Encyclopedia of Opinion
Question
組織は環境という外部性をどのように内部に取り込むべきか How should organizations internalize the externalities like environment?
Position4 of 4

環境を武器にしたプラットフォームの立ち上げも有効な策 Launching a platform armed with the environment is also a useful strategy

当号の『廃棄物削減には業界を超えた協働が欠かせない』では、ループという取り組みが注目に値する。これは一種のプラットフォームであり、このプラットフォーム上にP&G、ユニリーバ、マーズ、ネスレ、ペプシコ、コカ・コーラなど各社が乗っている。日本もイオンが関係しているらしい[p60]。
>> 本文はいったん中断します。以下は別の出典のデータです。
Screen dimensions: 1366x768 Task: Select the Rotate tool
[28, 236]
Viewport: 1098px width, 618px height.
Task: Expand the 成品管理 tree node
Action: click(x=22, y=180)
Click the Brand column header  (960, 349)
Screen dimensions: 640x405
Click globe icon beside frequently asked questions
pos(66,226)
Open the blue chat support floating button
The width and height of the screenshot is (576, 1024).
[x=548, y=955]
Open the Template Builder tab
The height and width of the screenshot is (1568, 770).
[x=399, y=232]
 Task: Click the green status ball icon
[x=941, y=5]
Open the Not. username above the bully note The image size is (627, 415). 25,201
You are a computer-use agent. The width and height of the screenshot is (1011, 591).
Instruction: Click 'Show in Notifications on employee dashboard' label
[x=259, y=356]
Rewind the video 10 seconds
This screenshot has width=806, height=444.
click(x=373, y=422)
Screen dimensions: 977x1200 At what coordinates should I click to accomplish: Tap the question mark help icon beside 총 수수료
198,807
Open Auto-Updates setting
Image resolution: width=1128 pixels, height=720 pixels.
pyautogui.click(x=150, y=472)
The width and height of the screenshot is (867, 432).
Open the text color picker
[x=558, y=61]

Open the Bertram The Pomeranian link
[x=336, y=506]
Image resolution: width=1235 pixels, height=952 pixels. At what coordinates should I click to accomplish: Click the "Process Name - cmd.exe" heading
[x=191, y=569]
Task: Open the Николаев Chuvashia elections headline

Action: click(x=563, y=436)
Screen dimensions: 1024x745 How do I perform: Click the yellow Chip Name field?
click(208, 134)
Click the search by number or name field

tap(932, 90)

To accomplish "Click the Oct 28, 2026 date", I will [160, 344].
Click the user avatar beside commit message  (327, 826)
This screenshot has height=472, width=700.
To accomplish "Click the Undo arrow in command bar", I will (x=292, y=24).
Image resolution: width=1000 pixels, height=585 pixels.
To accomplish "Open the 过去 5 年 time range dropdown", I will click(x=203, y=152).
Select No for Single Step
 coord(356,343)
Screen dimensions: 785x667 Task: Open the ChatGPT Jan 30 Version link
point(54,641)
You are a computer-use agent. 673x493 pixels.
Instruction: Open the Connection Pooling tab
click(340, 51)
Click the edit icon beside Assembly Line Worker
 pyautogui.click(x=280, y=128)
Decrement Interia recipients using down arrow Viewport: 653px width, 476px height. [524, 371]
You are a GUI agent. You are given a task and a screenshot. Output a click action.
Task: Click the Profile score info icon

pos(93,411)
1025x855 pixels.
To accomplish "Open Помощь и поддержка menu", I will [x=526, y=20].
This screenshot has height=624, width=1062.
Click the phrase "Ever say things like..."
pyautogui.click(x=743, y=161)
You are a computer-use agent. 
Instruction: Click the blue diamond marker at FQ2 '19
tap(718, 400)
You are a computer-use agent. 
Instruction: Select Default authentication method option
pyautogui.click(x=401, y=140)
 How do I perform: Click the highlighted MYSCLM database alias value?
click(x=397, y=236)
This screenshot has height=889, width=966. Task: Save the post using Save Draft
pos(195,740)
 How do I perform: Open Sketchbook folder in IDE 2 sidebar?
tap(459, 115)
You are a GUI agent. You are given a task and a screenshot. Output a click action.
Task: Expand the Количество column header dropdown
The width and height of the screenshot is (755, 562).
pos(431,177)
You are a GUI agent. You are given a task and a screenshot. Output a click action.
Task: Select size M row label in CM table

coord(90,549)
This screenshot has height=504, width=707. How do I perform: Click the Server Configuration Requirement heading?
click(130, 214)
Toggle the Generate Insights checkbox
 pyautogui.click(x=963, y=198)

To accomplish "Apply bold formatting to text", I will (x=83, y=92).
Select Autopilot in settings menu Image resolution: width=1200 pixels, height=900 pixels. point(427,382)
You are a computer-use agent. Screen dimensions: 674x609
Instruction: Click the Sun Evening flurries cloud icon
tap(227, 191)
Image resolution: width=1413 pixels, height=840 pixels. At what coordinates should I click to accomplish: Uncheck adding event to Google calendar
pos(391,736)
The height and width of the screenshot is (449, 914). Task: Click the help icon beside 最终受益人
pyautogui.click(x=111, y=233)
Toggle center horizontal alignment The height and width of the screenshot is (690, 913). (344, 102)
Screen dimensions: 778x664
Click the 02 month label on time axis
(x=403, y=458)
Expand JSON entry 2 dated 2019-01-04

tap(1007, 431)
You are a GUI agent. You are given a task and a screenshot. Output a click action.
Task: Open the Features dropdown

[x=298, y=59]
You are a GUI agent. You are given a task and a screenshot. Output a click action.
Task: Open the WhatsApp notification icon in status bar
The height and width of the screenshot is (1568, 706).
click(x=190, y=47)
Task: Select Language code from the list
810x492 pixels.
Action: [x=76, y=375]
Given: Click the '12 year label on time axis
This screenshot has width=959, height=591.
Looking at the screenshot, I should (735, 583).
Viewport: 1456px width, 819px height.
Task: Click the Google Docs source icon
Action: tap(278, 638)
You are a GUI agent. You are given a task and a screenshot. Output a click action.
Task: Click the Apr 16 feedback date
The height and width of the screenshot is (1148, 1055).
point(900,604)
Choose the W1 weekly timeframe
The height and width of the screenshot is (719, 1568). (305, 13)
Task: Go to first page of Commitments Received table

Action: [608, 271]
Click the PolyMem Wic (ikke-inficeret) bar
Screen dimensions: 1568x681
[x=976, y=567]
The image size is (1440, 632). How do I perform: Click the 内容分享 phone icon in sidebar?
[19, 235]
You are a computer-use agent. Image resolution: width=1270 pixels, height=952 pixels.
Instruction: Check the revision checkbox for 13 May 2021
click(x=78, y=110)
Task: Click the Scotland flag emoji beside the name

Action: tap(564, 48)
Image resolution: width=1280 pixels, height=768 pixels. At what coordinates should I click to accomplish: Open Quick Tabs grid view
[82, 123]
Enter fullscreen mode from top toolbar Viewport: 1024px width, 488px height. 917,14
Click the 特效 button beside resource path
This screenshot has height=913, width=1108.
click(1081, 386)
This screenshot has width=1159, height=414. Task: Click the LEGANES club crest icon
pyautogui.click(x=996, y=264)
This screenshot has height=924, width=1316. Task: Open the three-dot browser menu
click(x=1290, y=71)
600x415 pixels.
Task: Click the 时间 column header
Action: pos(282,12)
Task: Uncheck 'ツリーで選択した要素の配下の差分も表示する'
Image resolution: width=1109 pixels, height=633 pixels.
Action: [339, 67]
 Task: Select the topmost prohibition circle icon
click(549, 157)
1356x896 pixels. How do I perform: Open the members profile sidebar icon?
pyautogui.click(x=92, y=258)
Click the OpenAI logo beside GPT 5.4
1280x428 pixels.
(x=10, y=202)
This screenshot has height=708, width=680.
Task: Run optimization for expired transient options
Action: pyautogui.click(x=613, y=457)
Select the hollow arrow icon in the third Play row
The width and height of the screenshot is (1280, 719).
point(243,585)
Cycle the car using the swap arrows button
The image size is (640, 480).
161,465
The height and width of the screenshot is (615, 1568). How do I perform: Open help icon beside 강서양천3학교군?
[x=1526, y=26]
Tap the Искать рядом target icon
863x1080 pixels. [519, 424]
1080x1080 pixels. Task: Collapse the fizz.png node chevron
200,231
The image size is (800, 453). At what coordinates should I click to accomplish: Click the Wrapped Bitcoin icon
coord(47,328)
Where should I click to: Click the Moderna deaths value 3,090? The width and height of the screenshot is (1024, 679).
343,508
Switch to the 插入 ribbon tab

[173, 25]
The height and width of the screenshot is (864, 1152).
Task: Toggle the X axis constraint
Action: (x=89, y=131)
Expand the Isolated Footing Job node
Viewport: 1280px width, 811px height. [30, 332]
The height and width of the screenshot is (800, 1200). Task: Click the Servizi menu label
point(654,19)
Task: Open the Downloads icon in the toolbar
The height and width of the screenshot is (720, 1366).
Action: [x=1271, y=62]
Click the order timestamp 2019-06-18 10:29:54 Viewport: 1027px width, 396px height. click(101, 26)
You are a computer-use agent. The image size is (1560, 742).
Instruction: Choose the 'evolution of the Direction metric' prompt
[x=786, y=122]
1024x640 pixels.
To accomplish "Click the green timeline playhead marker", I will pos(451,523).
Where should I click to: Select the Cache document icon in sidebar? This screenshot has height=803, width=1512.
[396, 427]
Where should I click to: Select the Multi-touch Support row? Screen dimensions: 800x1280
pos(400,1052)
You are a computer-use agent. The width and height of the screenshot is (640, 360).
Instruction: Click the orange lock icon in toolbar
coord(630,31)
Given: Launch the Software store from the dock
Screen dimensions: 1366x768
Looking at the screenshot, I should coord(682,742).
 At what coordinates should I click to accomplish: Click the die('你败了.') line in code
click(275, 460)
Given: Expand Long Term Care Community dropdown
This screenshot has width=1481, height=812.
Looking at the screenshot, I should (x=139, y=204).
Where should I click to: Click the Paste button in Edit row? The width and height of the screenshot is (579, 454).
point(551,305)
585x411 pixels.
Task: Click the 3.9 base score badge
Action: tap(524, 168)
プラットフォーム戦略と気候アクションは相性が良い。

Supporting arguments · 2

  1. 例えば、Appleがゼロエミッションどころかマイナスエミッションを実現して、アプリ提供企業の炭素税の一部負担に乗り出したとする。
    すると、Appleは炭素税強化を働きかけることで、間接的にアンドロイド端末メーカー(大手は韓国と中国)を攻撃すると同時に、アプリ提供企業のiOS優先を確固たるものにしようとするだろう。そんな動きを予想させる行動が本稿には書かれていた。
  2. 隅 研吾氏へのインタビュー『いまこそ、地球のOSを書き換えよ』を読んで、私なら「負ける建築」「自然な建築」のプラットフォーム化を進めるだろうと考えた。
    「負ける建築」「自然な建築」の具体的な規格や、設計のためのツール類を開発して他の建築事務所に提供する。認定制度を用意して「自然な建築認定」を与えることで対象建築のブランド価値向上と環境負荷低減を図る。事務所としてはライセンス収入が見込めるだろう。何より、隅氏がやらなければ他社が類似の活動を行うので「負ける建築」「自然な建築」はアプリに留まってしまう。もしかすると、私が勉強不足なだけで既にそういった活動に取り組まれているのかも知れないが。